The third paragraph of answer, now under consideration, does not traverse any of the allegations of the cross complaint; it does not confess and avoid any of them, and the facts stated in said third paragraph present none of the elements of an estoppel.

There is no false statement or fraud imputed to the cross, complainant; the fraud and falsehood of Crawford Griffith, acting adversely to her and in no sense her agent, could not estop her; the receipt was not “ in full; ” there was nothing in it indicating satisfaction of the judgment. The Travellers Insurance Company knew, or ought to have known, that such a receipt was capable of explanation and was not, conclusive, and they had the means of ascertaining the falsehood or truth of the statement of Crawford Griffith that the decree was paid by enquiring of the cross complainant. If they chose to rely on such statement without enquiry, having *435the means of ascertaining the fact, and lent their money on such a receipt and statement, such facts and the giving of such a receipt create no estoppel against the cross complainant. Estoppels in pais depend in general upon the moral qualities of the conduct alleged. The door is shut against asserting a right, when in good conscience and fair dealing the party ought not to be permitted to gainsay his previous conduct. Welland Canal Co. v. Hathaway, 8 Wend. 480. There was no error in sustaining the demurrer to the third paragraph of the answer to the cross complaint. Lapping v. Duffy, 65 Ind. 229; Pauley v. Weisart, 59 Ind. 241; Fletcher v. Holmes, 25 Ind. 458; Greensburgh, etc., Turnpihe Co. v. Sidener, 40 Ind. 424; Hosford v. Johnson, 74 Ind. 479, 485.
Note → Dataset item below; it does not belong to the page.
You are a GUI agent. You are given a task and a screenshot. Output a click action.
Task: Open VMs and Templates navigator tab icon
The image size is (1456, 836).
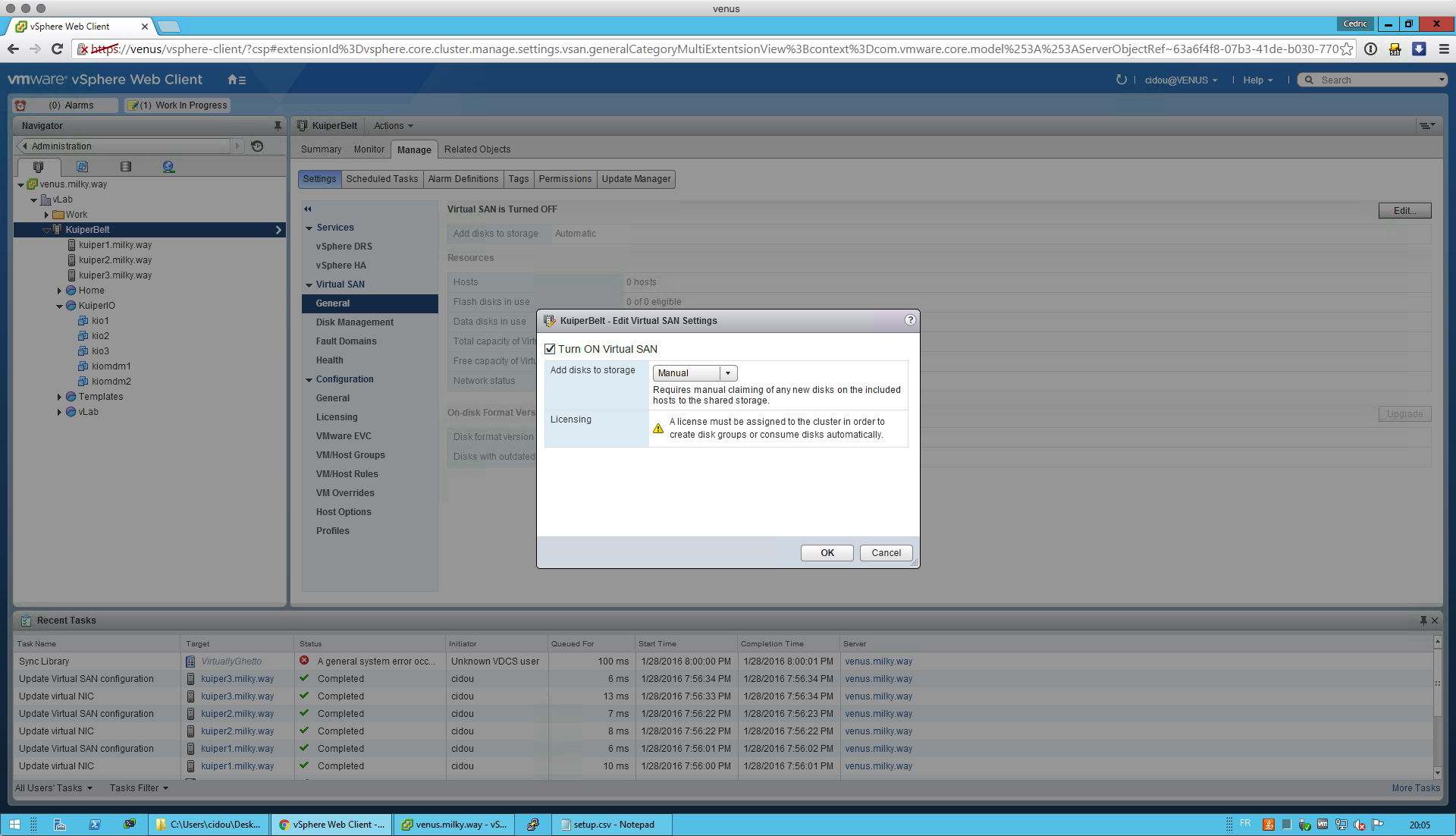[x=83, y=167]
The only remaining error assigned is, that the verdict was not sustained by sufficient evidence. There is no question as to the amount of the verdict, because it was not alleged as a reason for a new trial that the damages were excessive or that there was error in the assessment of the amount of the recovery.

The cross complaint seeks to explain a receipt and to show that, notwithstanding the receipt, the decree was not paid.
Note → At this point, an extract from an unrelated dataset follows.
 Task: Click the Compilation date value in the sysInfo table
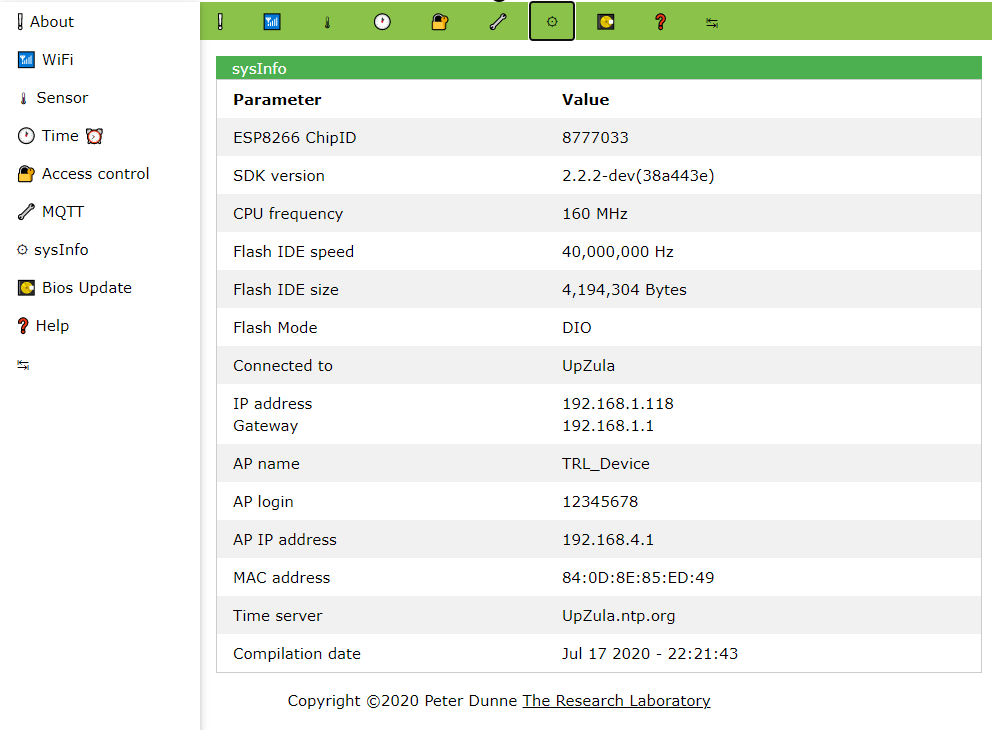(x=649, y=653)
An ordinary promissory note, not payable in a bank in this State, and therefore under our law not commercial paper, is not presumed to be a payment of a precedent debt. An ordinary receipt is capable of explanation so as to show that in fact the money receipted for was not paid, and this may be done even against an innocent third person, who relied on the receipt without enquiry. Lapping v. Duffy, supra.
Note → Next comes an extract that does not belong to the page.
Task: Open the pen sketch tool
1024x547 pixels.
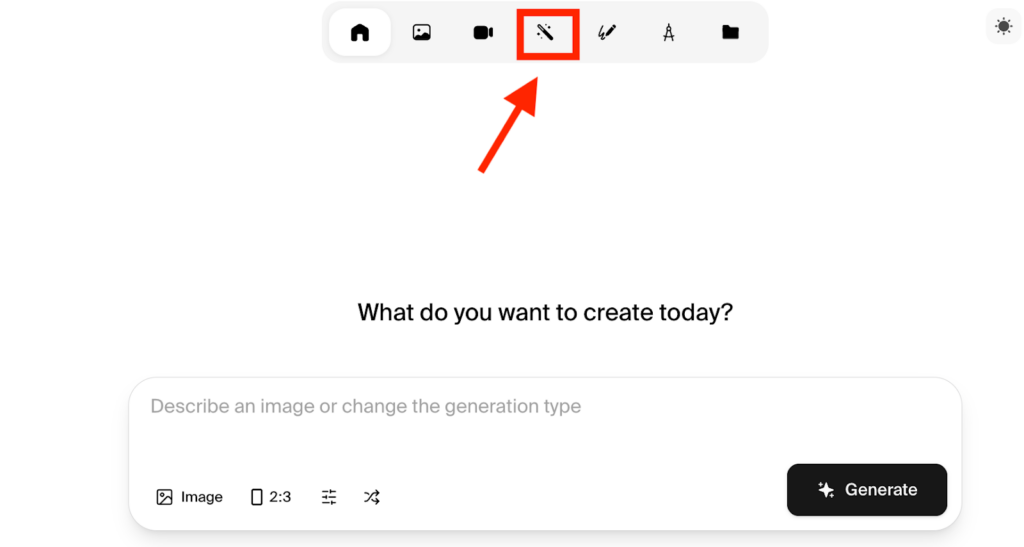Action: pos(607,33)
There was testimony tending to support the verdict. The appellant insists that the circumstantial evidence was stronger than the direct testimony, and established the fact that the judgment was intended to be released by the receipt and the note. But this was a question for the jury; if they believed some of the witnesses, their verdict was right. In such a case, a verdict will not be set aside because of conflicting testi*436mony. Hutts v. Bowers, 77 Ind. 211; Fort Wayne, etc., R. R. Co. v. Husselman, 65 Ind. 73; Gass v. Coggswell, 44 Ind. 355.

There was no error in overruling the motion for a new-trial. The judgment ought to be affirmed.

Per Curiam. — It is therefore ordered, upon the foregoing opinion, that the judgment of the court below be and it is hereby in all things affirmed, at the costs of the appellant.